DATA TO PROCESS:
_ _ _ _

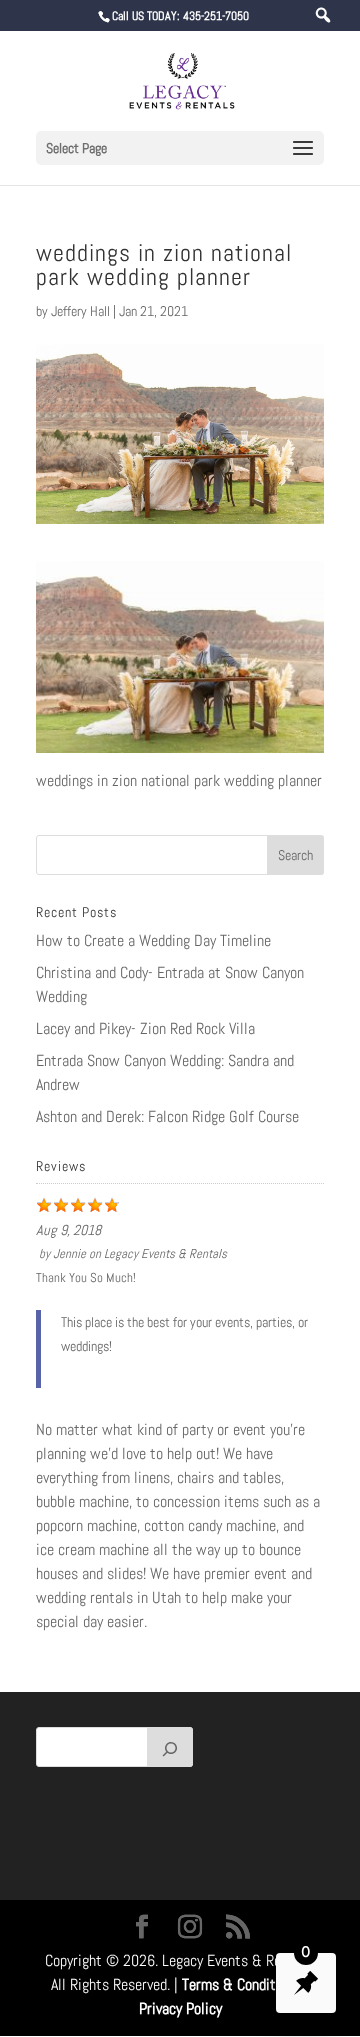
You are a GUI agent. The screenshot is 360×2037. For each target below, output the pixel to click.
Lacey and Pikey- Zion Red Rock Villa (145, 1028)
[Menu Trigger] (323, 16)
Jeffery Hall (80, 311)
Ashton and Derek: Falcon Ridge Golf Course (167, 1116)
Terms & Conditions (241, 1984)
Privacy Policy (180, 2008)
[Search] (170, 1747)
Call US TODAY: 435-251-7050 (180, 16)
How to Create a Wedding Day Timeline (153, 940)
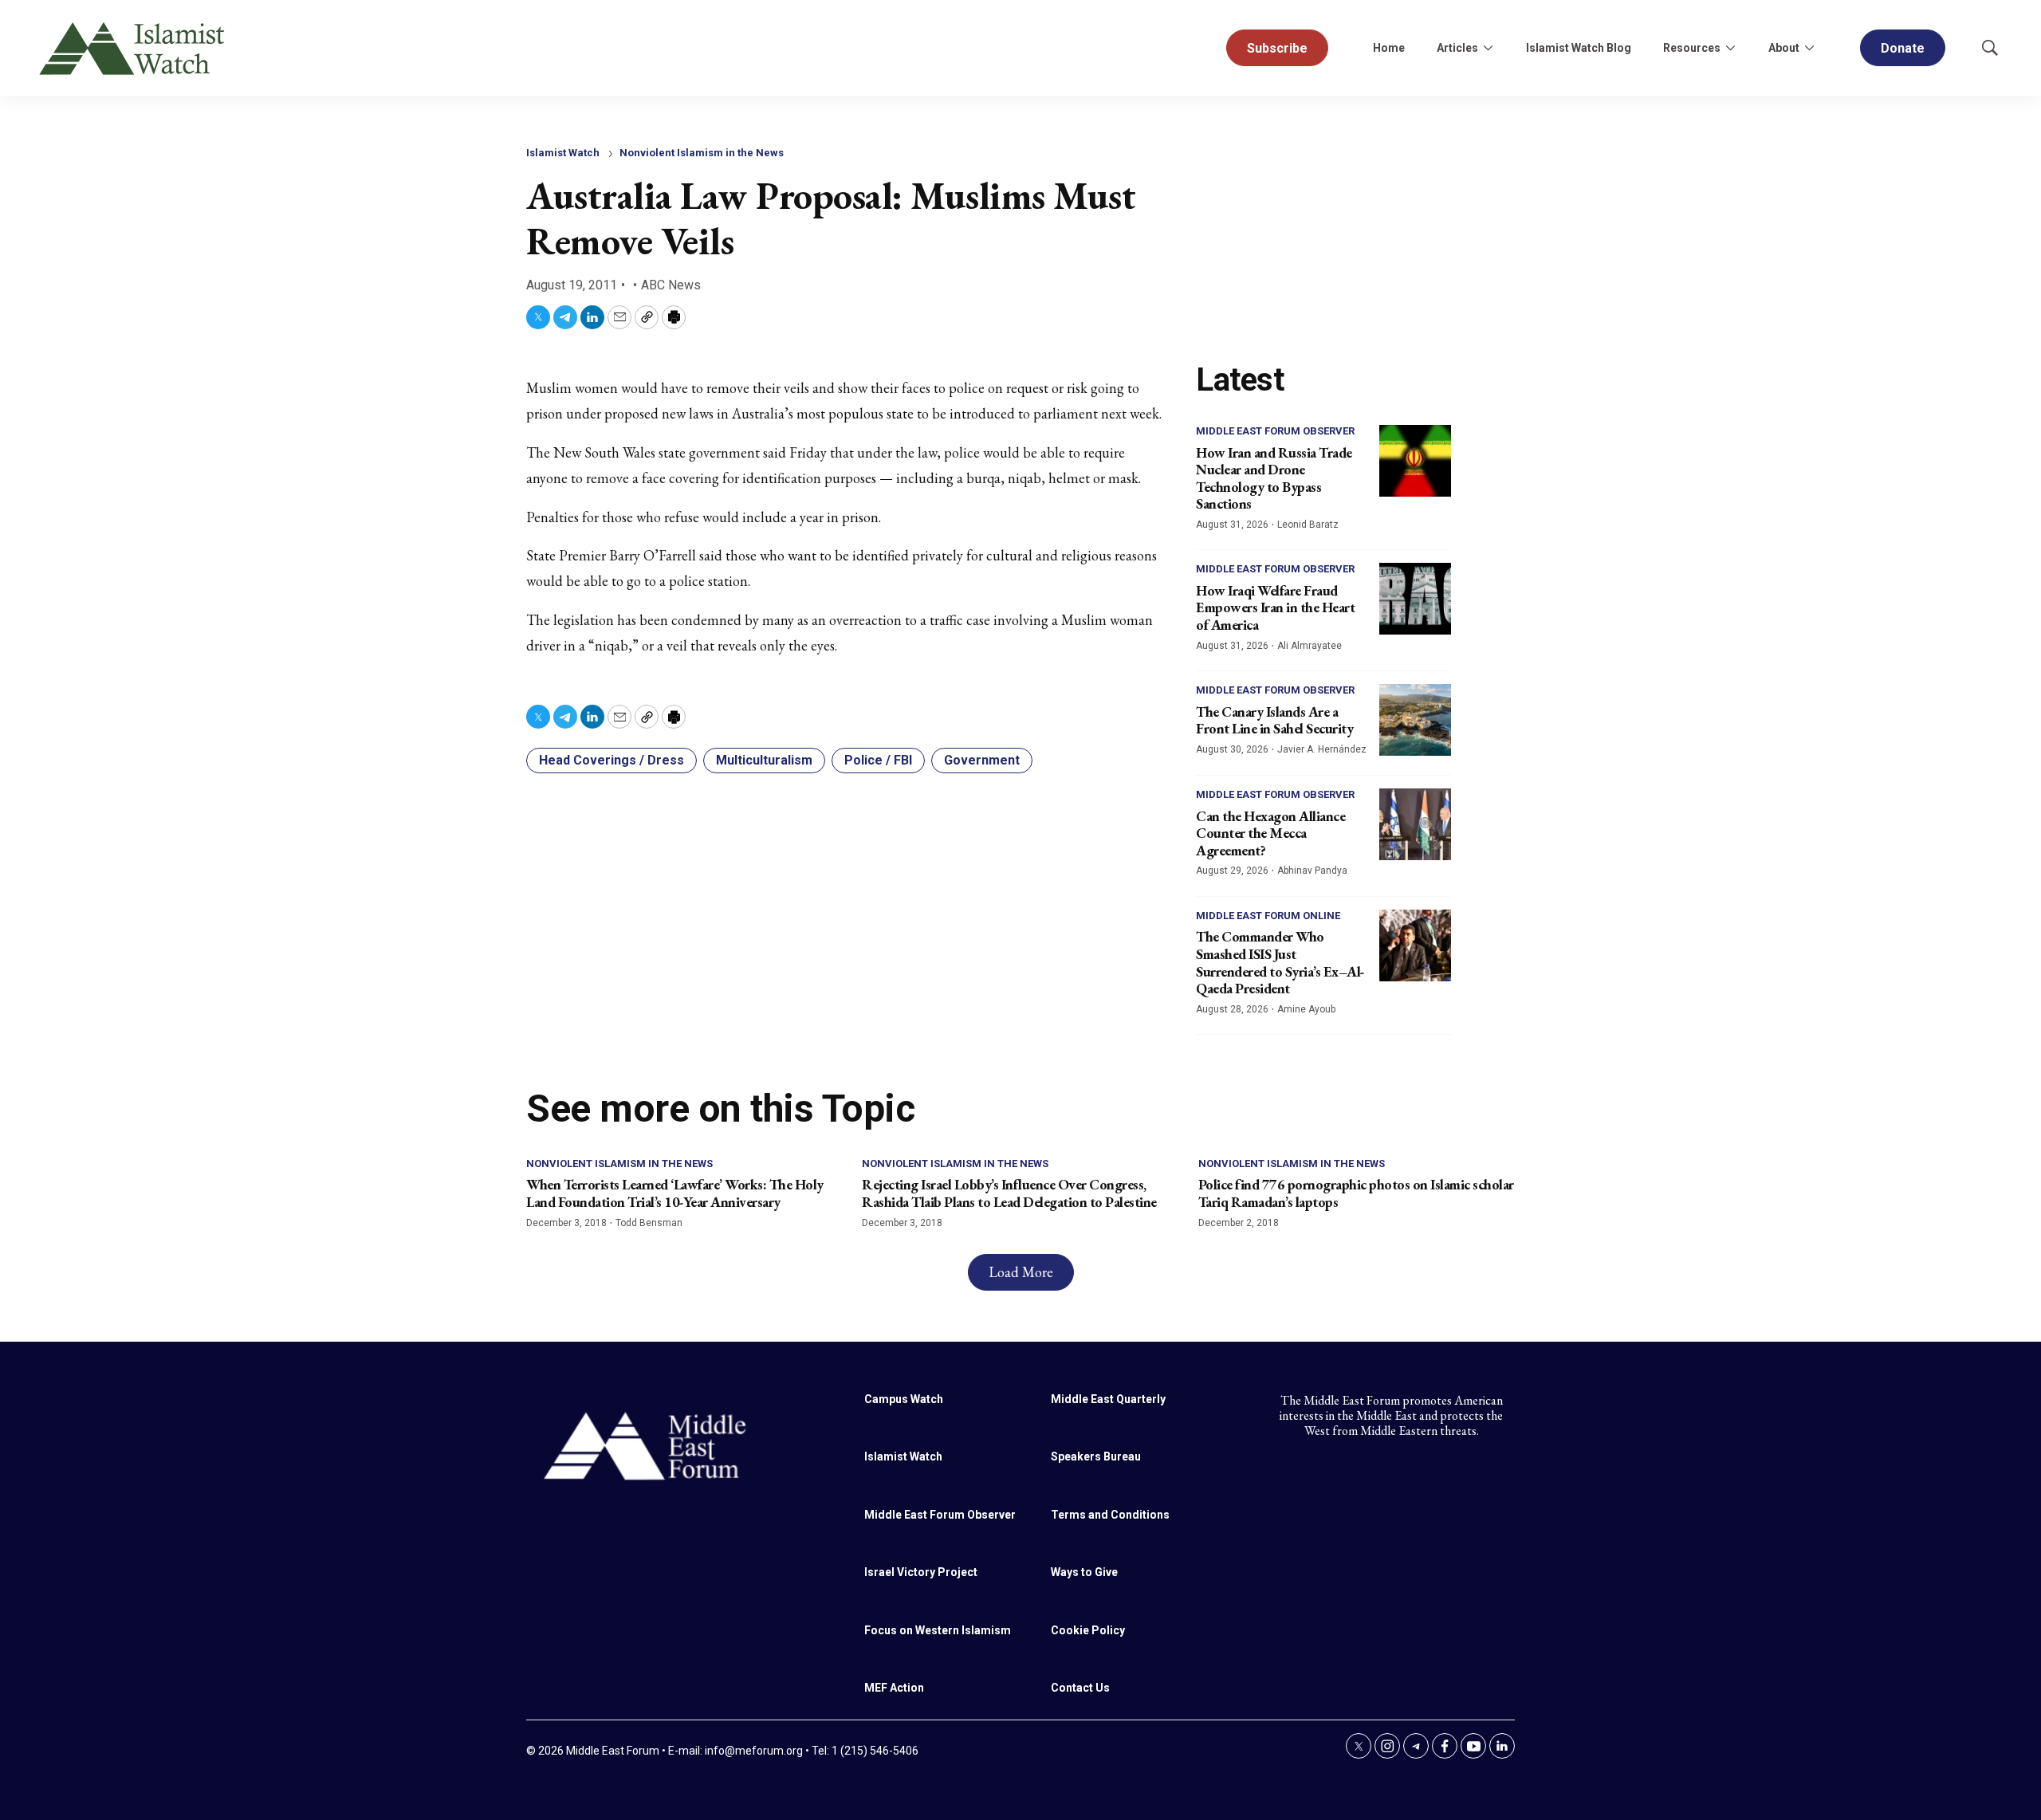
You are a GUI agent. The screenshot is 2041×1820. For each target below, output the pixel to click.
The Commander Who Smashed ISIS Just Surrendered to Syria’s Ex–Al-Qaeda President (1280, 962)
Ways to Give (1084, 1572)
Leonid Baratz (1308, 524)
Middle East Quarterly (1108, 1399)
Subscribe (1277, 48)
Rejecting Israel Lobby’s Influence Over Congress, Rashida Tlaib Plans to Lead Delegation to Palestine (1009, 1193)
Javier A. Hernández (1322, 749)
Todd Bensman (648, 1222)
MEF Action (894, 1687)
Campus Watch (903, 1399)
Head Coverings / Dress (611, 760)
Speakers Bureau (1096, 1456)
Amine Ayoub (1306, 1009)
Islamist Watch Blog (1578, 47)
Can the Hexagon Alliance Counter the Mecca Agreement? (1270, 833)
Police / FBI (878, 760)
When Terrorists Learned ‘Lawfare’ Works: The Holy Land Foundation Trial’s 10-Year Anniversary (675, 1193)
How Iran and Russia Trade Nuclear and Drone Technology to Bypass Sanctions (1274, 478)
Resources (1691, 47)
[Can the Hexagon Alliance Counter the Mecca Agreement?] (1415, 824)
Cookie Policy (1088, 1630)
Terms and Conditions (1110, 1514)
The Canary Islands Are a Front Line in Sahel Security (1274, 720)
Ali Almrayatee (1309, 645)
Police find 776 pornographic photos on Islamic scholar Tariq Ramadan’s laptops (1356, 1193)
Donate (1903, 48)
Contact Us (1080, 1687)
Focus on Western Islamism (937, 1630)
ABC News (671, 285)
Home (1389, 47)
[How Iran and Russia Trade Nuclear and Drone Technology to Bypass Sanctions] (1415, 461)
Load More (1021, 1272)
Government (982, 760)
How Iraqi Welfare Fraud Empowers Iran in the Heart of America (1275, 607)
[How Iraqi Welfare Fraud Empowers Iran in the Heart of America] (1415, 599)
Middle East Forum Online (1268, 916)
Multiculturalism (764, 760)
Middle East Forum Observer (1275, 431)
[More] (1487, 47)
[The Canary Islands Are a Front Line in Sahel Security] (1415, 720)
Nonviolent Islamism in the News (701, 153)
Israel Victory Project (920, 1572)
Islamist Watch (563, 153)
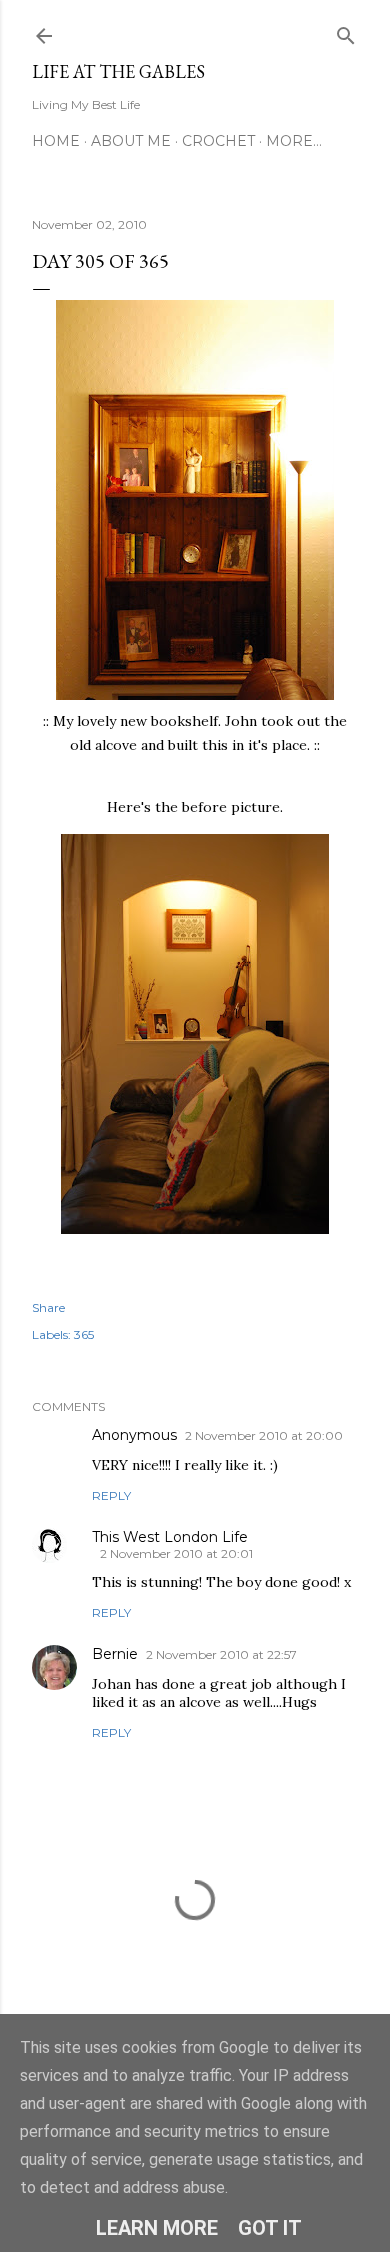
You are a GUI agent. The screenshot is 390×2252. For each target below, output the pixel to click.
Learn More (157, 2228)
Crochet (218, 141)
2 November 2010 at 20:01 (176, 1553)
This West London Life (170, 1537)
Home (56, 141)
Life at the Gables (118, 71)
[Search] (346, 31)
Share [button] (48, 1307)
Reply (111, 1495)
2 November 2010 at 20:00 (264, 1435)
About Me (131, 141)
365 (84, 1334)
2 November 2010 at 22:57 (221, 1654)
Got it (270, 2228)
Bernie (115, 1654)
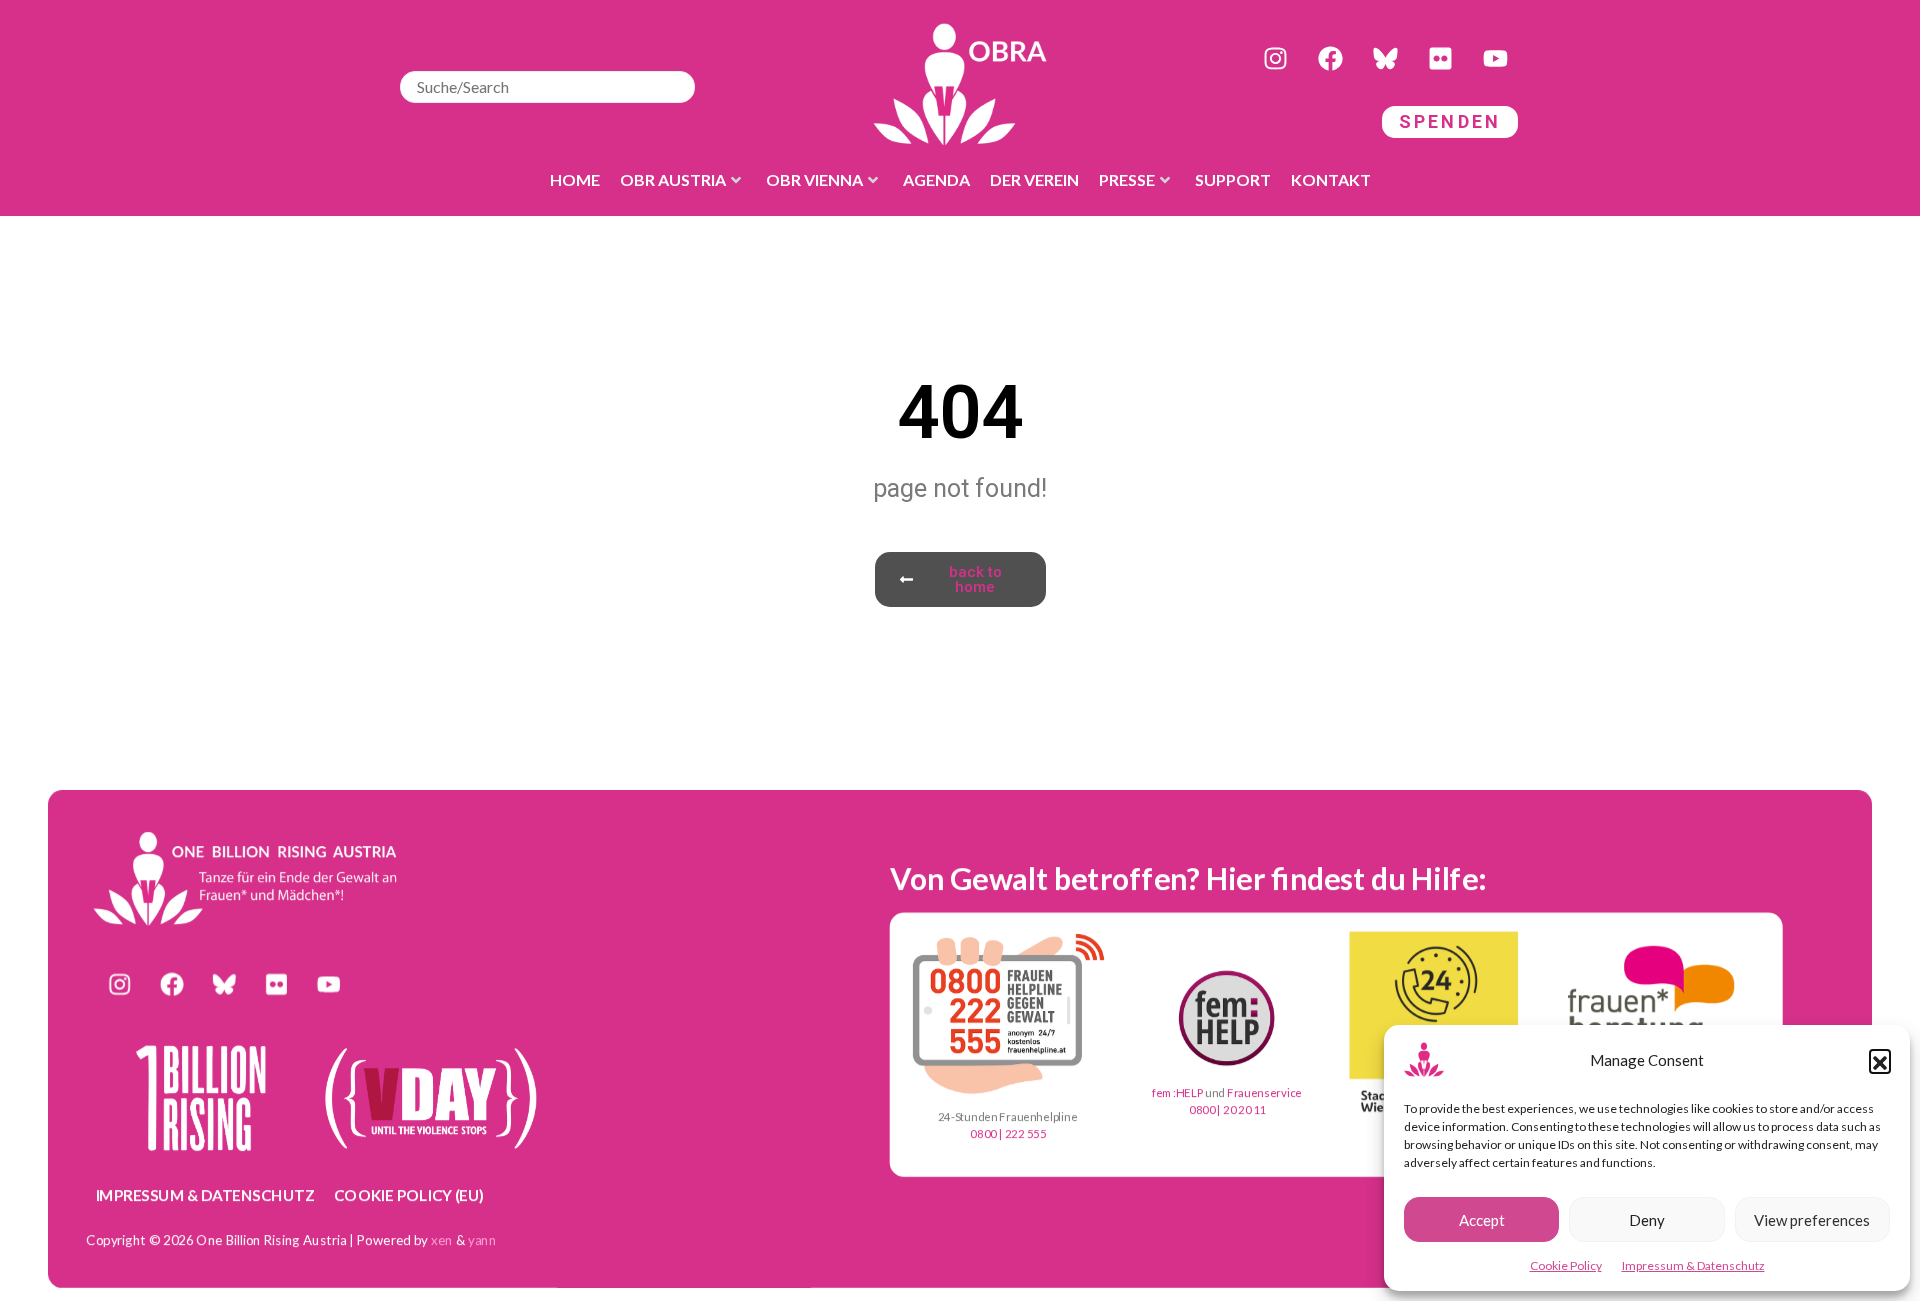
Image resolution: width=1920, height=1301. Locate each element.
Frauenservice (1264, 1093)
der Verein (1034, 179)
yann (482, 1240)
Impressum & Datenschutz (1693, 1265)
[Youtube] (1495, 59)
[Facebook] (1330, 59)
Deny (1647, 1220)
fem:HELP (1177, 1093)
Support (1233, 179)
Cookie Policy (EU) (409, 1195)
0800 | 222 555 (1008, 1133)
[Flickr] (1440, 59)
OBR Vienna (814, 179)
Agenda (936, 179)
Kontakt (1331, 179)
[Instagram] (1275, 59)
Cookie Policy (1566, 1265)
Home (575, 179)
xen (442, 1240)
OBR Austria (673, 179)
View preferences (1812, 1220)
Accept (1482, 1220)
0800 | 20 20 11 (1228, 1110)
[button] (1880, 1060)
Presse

_ _ _ _

PROBLEM TO WORK ON: A faithful copy is required of the lines from the one with "View preferences (1812, 1220)" through the last line of the data; please add nothing.

WRITTEN SOLUTION:
View preferences (1812, 1220)
Accept (1482, 1220)
0800 | 20 20 11 (1228, 1110)
[button] (1880, 1060)
Presse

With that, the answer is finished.